** Exercise brief **
Please copy out all lines of the entries that contain the word "search".

Stored data
=-=-=-=-=

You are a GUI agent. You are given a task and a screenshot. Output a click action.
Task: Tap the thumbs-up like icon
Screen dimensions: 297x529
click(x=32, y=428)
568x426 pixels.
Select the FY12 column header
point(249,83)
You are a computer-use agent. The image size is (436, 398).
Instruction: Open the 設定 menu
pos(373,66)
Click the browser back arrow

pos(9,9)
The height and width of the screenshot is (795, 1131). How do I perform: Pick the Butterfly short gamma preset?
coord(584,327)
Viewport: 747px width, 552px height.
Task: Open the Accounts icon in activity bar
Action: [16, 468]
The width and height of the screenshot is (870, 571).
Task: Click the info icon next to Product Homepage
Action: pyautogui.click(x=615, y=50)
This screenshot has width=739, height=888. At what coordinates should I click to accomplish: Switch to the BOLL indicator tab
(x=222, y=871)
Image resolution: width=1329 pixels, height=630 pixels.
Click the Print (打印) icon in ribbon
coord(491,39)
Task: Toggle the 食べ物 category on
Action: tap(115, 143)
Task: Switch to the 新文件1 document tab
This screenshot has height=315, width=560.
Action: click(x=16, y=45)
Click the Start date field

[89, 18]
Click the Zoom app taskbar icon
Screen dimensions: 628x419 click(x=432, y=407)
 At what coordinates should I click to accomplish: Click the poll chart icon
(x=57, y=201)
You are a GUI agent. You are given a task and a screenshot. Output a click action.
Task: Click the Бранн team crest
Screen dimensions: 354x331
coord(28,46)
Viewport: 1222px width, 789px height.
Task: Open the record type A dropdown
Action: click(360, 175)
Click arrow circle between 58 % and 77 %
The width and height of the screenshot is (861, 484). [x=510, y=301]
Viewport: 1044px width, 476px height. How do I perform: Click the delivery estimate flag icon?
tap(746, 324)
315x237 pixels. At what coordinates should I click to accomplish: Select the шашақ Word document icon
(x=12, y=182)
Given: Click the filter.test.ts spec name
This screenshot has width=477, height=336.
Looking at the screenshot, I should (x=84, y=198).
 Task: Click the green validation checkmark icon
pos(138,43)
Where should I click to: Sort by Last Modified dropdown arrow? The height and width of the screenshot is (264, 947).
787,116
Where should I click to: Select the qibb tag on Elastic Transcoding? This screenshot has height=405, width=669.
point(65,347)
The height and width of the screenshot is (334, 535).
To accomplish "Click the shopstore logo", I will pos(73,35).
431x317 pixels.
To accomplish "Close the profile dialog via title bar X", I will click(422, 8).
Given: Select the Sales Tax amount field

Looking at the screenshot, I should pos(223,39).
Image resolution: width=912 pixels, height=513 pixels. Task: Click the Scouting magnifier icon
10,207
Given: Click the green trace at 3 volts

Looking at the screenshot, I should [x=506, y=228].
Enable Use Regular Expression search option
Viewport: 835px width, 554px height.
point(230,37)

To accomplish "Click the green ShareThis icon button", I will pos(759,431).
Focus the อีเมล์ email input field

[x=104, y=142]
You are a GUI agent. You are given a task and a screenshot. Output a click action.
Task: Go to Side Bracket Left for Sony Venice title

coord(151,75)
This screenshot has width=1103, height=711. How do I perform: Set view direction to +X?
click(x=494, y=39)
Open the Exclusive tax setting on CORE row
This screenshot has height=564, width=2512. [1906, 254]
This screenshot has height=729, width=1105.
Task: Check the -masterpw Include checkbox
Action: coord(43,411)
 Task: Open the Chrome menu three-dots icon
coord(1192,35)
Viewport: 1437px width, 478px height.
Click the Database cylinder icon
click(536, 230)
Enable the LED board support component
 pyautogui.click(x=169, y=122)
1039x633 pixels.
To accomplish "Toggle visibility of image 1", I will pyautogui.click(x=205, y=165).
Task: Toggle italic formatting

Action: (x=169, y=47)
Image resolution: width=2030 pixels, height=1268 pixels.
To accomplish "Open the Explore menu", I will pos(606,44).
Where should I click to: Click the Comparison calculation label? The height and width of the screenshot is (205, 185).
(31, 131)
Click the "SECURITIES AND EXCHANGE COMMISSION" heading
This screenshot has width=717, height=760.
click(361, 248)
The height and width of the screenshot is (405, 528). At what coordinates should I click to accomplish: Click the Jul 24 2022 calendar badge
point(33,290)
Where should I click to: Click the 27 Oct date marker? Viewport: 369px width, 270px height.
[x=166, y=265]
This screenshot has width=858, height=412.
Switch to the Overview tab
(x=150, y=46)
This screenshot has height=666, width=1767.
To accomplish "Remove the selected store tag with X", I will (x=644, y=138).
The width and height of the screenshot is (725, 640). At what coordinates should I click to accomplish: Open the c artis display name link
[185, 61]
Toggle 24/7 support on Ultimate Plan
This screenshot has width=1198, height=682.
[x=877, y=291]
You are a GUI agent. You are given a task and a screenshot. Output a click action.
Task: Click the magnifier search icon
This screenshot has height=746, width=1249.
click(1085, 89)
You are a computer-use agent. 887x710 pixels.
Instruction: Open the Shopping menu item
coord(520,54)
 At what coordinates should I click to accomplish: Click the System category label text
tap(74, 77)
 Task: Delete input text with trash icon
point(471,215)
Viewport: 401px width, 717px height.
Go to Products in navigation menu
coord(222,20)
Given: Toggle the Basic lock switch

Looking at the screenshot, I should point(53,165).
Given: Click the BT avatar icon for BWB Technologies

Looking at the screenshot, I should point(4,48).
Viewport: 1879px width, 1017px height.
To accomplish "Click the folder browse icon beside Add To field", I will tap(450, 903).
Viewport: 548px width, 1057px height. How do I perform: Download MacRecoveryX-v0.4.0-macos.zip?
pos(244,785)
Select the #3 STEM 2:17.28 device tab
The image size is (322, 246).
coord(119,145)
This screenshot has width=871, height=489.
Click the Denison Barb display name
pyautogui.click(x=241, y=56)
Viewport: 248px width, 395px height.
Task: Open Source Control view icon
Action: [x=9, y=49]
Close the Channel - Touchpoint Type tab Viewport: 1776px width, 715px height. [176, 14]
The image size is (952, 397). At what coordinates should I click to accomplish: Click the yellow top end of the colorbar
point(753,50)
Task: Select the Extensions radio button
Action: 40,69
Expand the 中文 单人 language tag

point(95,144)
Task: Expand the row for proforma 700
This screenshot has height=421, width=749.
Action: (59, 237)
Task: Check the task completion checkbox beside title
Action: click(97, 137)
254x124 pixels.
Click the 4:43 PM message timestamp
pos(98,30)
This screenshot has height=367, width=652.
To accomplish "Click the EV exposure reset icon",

=-=-=-=-=

** Written solution **
Enable Use Regular Expression search option
Task: Click the magnifier search icon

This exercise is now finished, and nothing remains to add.